ASSIGNED TASK A
In the mailing-list post about avoiding nested loops, reproduce everything from "Bert, Jim, Dimitris" down to "Thanks again!", swapping "fastest" for "quickest".
ASSIGNED TASK B
In the mailing-list post about avoiding nested loops, why does the writer settle on Bert's approach?

(Beginning of EXCERPTED PASSAGE)

[R] Need a vectorized way to avoid two nested FOR loops

Thu Oct 8 19:41:38 CEST 2009

Bert, Jim, Dimitris and Joris,

Thank you all very much for your prompt help and suggestions.

After trying the ideas out, I have decided to go with Bert's approach  
since it is by far the fastest of the lot.

Thanks again!

Rama Ramakrishnan

On Oct 8, 2009, at 12:49 PM, Bert Gunter wrote:

>
> If I understand your intent, I believe you can get what you want  
> much faster
> (no interpreted loops and linear times) by looking at this slightly
> differently.
>
> First of all, the choice of columns is unimportant, as indexing can  
> be used
> to create a data frame containing only the columns of interest. So I  
> think
> you can abstract your request to: group the rows of a data frame so  
> that all
> rows in a group "match."  Now the problem here is exactly what you  
> mean by
> "match." If the data are numeric, finite precision arithmetic  
> requires one
> to ask whether you mean  **exactly equal** or just equal within a  
> tolerance.
> I shall assume the former, but the latter is often what one wants.  
> It is a
> little more difficult to handle, but one way to do it with the present
> approach is to first round to a few digits that represent the  
> tolerance and
> then proceed with the rounded values.
>
> As always (and as recommended by the posting guide !) a small  
> reproducible
> example is helpful:
>
> ## Create a data frame with groups of identical rows.

(End of EXCERPTED PASSAGE)
(Beginning of PROVIDED MATERIAL)

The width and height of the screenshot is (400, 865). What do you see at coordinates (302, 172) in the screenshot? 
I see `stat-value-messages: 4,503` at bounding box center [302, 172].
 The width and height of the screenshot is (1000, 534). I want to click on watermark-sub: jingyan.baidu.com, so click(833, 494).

(End of PROVIDED MATERIAL)
(Beginning of PROVIDED MATERIAL)

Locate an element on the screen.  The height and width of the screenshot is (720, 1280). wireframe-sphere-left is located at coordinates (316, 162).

(End of PROVIDED MATERIAL)
(Beginning of PROVIDED MATERIAL)

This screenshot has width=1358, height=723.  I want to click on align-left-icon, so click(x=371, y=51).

(End of PROVIDED MATERIAL)

RESPONSE AREA A
Bert, Jim, Dimitris and Joris,

Thank you all very much for your prompt help and suggestions.

After trying the ideas out, I have decided to go with Bert's approach  
since it is by far the quickest of the lot.

Thanks again!

RESPONSE AREA B
It is by far the fastest of the lot.